Stately and beautiful, the Southern magnolia tree can grow to heights of 40 to 100 feet and as wide as 30 to 50 feet. It features wide glossy leaves and large, scented white magnolia flowers in spring and red seeds in fall. When adding any variety of magnolia to your landscape, choose the planting location carefully. Once established, this type of tree should not be moved. Follow these steps for successful planting.
Step 1 – Choosing Location
The Southern magnolia tree requires an area where it can freely grow. Consider the height and width at maturity before arbitrarily planting it in the ground. This evergreen magnolia needs a good 5 hours of sun daily, although it can tolerate partial shade when young. It will, however, require more sun as it matures. As for soil, it should be moist, well-drained and acidic, with a 4.5 to 6.5 pH.
Step 2 – Dig Hole
Use the shovel to dig a hole that’s twice as wide and twice as deep as the root ball. Remove all rocks, weeds and roots in the hole and put the dug-up soil off to the side.
Step 3 – Add Mulch
To give the Southern magnolia tree a good start, add a 4 to 6-inch layer of mulch in the bottom of the hole.
Step 4 – Position Tree
Place the root ball of the Southern Magnolia tree in the hole. Be sure that the top of the root ball remains level with the surface of the surrounding soil. Fill in with removed soil and tamp around the base of the tree.
Step 5 – Arrange Stakes
Pound wood stakes around the tree. Thread guy wire through an old or inexpensive piece of garden hose (for protection) and secure to the wood stakes. This will help stabilize the young tree during its early growth period.
Step 6 – Add Top Mulch
Add another layer of mulch to a depth of about 4 inches. For best results, use mulch made of pine bark, pine straw or leaves.
Step 7 – Water Deeply
Deeply water the newly-planted magnolia to get it settled into its new home. Continue weekly deep watering for the first 3 months, and then only water it during periods of drought.
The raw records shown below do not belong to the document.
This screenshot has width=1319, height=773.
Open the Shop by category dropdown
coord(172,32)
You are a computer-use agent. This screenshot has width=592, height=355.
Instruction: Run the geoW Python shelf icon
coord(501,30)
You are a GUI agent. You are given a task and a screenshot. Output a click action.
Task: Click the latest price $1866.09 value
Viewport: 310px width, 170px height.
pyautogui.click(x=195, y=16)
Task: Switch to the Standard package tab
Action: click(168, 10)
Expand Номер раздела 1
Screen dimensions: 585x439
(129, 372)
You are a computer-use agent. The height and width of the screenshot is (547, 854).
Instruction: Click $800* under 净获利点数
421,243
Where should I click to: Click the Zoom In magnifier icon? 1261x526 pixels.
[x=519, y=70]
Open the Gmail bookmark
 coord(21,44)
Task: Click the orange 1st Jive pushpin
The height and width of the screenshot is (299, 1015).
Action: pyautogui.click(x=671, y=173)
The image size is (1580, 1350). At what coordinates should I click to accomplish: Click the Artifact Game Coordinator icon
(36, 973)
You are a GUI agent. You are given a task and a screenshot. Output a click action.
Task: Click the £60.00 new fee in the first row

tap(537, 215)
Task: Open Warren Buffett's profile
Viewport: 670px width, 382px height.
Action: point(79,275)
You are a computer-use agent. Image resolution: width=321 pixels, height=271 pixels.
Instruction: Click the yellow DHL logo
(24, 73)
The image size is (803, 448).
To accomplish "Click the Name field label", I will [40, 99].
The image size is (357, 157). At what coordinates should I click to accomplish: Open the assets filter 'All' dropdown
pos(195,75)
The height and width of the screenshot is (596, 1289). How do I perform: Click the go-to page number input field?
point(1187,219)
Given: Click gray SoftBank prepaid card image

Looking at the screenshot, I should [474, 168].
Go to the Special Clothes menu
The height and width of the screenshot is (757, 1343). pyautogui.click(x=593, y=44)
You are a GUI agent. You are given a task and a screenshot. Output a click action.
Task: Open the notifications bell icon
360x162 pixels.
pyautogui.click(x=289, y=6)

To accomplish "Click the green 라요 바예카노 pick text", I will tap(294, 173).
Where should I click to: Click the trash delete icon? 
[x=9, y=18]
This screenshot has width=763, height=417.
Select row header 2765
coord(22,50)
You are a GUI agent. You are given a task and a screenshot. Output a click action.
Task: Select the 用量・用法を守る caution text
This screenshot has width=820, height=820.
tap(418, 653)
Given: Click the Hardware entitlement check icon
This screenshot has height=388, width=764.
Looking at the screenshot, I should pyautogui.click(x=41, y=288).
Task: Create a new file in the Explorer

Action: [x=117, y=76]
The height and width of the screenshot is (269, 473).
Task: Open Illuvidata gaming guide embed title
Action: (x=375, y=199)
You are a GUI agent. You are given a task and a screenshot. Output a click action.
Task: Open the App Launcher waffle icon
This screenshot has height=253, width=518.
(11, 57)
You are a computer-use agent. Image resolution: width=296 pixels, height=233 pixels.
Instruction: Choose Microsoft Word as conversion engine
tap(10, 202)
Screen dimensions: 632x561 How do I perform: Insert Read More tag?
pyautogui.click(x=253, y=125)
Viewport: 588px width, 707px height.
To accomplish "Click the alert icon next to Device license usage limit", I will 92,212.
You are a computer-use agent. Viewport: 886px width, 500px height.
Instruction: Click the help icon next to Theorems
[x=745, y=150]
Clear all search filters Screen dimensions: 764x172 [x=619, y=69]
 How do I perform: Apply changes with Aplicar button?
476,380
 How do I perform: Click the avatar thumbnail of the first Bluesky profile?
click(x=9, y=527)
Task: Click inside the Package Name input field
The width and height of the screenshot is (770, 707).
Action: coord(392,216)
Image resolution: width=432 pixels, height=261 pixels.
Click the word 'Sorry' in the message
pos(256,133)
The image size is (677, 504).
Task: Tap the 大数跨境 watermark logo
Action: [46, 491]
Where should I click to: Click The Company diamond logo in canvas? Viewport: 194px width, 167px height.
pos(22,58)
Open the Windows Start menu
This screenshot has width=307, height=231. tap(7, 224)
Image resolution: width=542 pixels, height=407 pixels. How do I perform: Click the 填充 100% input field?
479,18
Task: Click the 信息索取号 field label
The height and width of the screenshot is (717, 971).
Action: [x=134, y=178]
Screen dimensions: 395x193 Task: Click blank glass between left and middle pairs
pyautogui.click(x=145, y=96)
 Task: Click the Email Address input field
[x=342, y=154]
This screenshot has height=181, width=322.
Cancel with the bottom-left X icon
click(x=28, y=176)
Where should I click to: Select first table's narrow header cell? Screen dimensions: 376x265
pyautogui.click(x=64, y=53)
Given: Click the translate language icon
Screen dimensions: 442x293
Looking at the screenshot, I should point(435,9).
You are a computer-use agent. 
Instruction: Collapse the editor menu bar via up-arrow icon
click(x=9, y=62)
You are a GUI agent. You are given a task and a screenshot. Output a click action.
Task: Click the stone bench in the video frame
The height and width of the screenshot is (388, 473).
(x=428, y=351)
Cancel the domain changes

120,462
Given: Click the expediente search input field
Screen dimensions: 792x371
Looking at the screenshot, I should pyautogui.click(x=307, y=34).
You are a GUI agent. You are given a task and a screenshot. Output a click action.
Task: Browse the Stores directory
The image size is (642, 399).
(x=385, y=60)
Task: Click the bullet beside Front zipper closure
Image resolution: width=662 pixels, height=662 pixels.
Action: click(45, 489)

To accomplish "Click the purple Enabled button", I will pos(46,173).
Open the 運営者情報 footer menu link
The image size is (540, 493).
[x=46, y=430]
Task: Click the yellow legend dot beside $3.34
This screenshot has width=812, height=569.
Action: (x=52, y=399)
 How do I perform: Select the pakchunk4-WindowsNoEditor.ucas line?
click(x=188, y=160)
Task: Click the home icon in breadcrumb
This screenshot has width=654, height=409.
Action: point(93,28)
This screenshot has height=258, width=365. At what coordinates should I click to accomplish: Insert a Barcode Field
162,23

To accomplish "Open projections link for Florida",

Step 8 – When to Fertilize
Allow the Southern magnolia to become established. Follow a light but frequent (March, May, July and September) fertilization schedule for the first 3 growing seasons. Use an 8-8-8 or 10-10-10 fertilizer at a rate of 2 cups per 10 square feet. In the fourth growing year, decrease fertilizing to once or twice a year.
Step 9 – Pruning
Only prune the Southern magnolia tree when it is dormant—after the leaves have fallen. Gardening experts recommend thinning side branches while the tree is young. The idea is to maintain the tree’s natural pyramid shape. By leaving the lower branches alone, the tree will develop a dense canopy that can hide leaves as they drop.
Planting a Southern magnolia tree in the landscape should be a one-time event. Slow to moderate in growth, this specimen will grace the home garden for decades to come.